In a similar study, Fabio S. Aguiar et al. (2012) incorporated factors such as smoking habits, weight loss, AIDS, alcohol consumption, and pulmonary radiography findings into a tree regression model for the prediction of pulmonary TB in hospitalized patients, denoting the correlations of these risk factors with TB. Therefore, the model was considered appropriate to facilitate the distinguishing of TB patients by the attending physician for isolation, treatment, and prevention purposes in order to control the disease transfer (12).
In another research performed by K. Ladefoged et al. in Greenland, factors such as smoking habits, BMI, accompanied diseases, and alcohol consumption were considered to be the main risk factors for TB. In addition, the correlations of these factors with TB were confirmed through the comparison of TB patients with the control group (19).

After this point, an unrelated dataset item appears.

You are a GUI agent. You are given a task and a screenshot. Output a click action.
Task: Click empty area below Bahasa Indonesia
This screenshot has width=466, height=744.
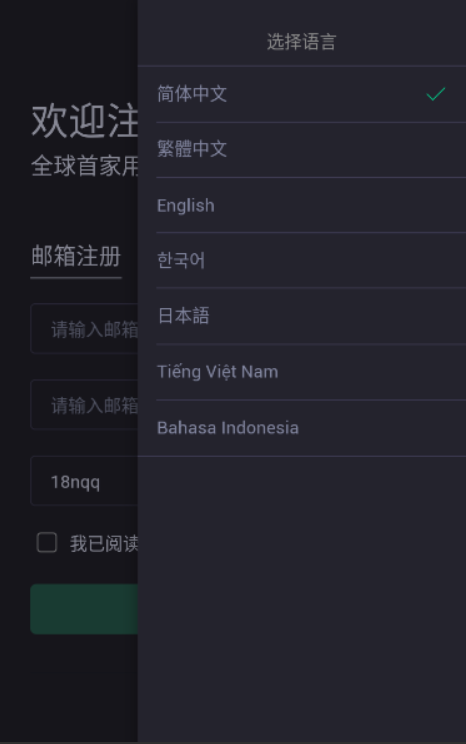(302, 598)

In another study, Salpeter et al. (1996) developed a mathematical model for the epidemiological studies of TB based on the delayed infection rate and recurrent infection, as well as the variables of latent infection, re-infection, and disease. Considering the increased population during 1930-1995 in the United States, it was concluded that the emergence rate of a new TB infection is 80,000 per year, while the incidence rate of latent infection was estimated at 5%, and the transfer rate of the infection in each individual with active infection was reported to be 5% (20).
Based on statistical analysis, a logistic regression model was developed in the present study based on factors such as serum vitamin D, serum hemoglobin, and BMI in order to predict the prevalence of TB with acceptable specificity and sensitivity. According to the findings, the risk factors of smoking habits, asthma, renal disorders, and some chronic diseases contributed to the progress of latent TB infection to active TB. However, this issue was not further investigated by the model due to the lack significance.
Conflict of Interest
The authors declare no conflict of interest.